Judge Christine Laing KC DL told Lewes crown court Thames Water deliberately misled the Environment Agency during its investigation.
The untreated effluent killed several thousand fish after equipment failed in late 2017, and the consequence was sewage pouring into one river and then another for several hours.
Investigators found almost 1,400 dead fish in Gatwick Stream and the River Mole, but the court heard this was a fraction of the number the Environment Agency believes were killed.
Many more would have been lost in vegetation and deep pools or eaten by birds and other animals. An Environment Agency officer said the Mole was “carpeted” with dead fish. Species killed included a large 6lbs barbel, plus bream, chub, gudgeon, perch, pike and roach.
A pump at the company’s sewage treatment works in Crawley was activated in error. This led to a storm lagoon discharging sewage and rainwater into the stream, which pushing it into the Mole, despite there being no significant rainfall. The lagoon should only come into operation in wet weather.
Judge Laing heard that in the days after the incident, Thames Water said its infrastructure had nothing to do with the pollution. However, they later pleaded guilty to four breaches of environmental law.

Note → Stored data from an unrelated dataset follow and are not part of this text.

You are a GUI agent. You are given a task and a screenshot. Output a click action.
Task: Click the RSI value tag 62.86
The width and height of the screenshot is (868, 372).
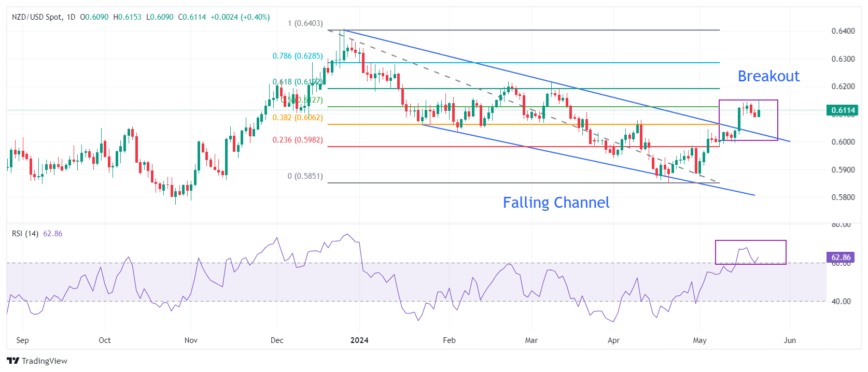[x=841, y=257]
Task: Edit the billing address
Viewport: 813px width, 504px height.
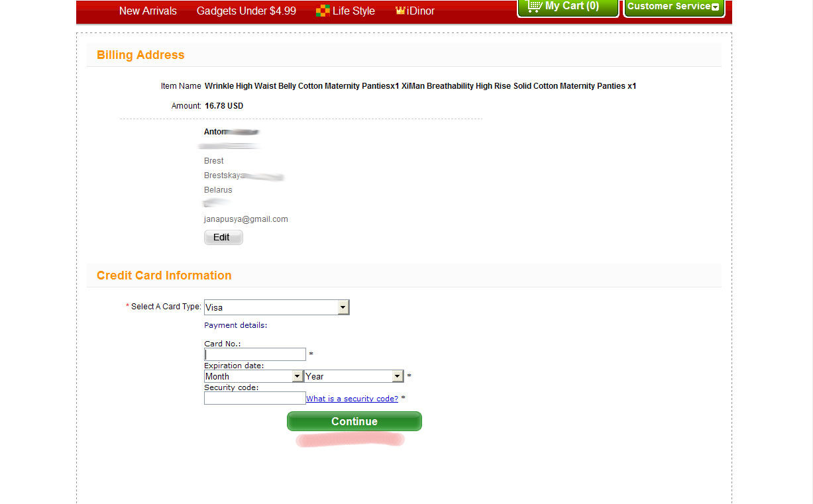Action: [223, 237]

Jamie Lloyd, a senior environment officer at the Environment Agency and who led the investigation, said:
“Thames Water missed several opportunities to prevent this pollution incident from occurring. Staff appear to have been oblivious to malfunctions at the sewage treatment works leading up to it and did nothing to intervene. When the alarm was raised, no decisive action was taken until the damage was done.
“Thames Water failed to take responsibility for the incident until several years later – and didn’t provide vital information when requested by the Environment Agency during our investigation.

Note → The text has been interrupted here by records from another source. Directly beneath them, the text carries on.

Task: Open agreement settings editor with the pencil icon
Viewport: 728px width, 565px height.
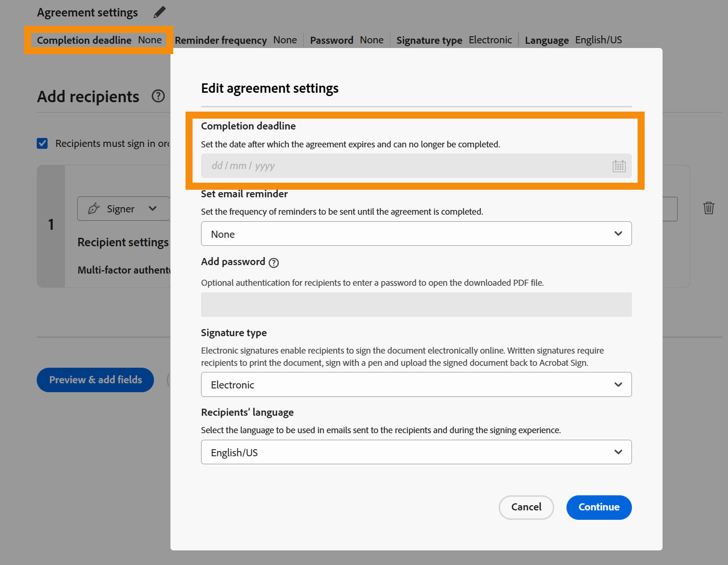Action: tap(159, 12)
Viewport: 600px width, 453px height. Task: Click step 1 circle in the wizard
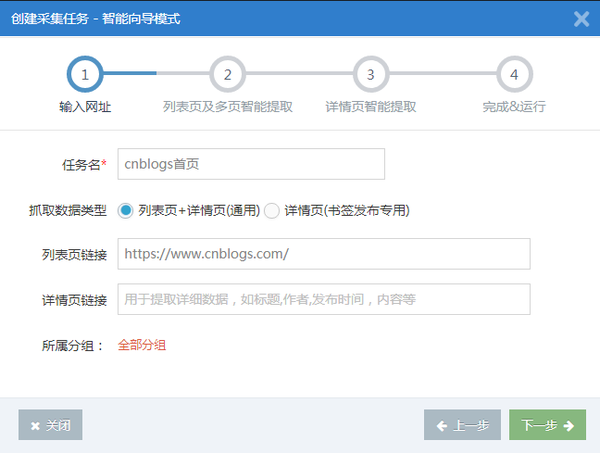point(85,74)
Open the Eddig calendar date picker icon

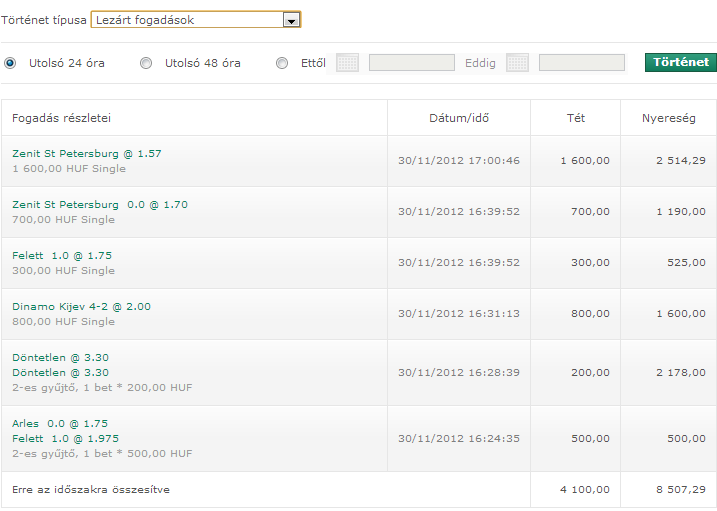517,63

“We brought this case due to the major environmental impact caused, and because it was entirely avoidable. Thames Water failed to have adequate systems in place to manage the pollution-risk from their site and didn’t respond to alarms.”
The Environment Agency told the court it was a “reckless failure” by Thames Water to not put in place systems to avoid the pollution – and to enforce them.
The problems started a day before the incident. A pump at the sewage works, in the shadow of Gatwick Airport, started working incorrectly, filling the storm lagoon with untreated sewage. The next day, that effluent overflowed from the lagoon into Gatwick Stream and the River Mole.
Thames Water had allowed untreated sewage to pour into the rivers from the lagoon outside of storm conditions. That was illegal.
Nearly 5 kilometres of river, full of protected species like European eel and brown trout and countless other fish, were in grave danger. It had been a popular spot for anglers.
The storm lagoon was only three-quarters the legally required size, meaning it filled up with sewage earlier, discharged into the rivers sooner, giving less protection to fish.
A visual check of the storm lagoon would have told them. Staff could have looked at equipment monitoring the rivers and at the water itself. A range of options to mitigate the disaster were available, but all were missed.
Logbooks revealed staff consistently rated equipment as “unsatisfactory” in the months before the incident and several weeks afterwards.
Thames Water pleaded guilty at an earlier hearing to four breaches of the Environmental Permitting (England and Wales) Regulations 2016 regarding the pollution and operation of Crawley sewage treatment works between 9 and 14 October 2017.
In addition to the £3.34m fine, judge Laing ordered Thames Water to pay the Environment Agency’s costs of £128,961.05.
Prosecutions of Thames Water by the Environment Agency for pollution incidents have now led to fines of £35.7m between 2017 and 2023.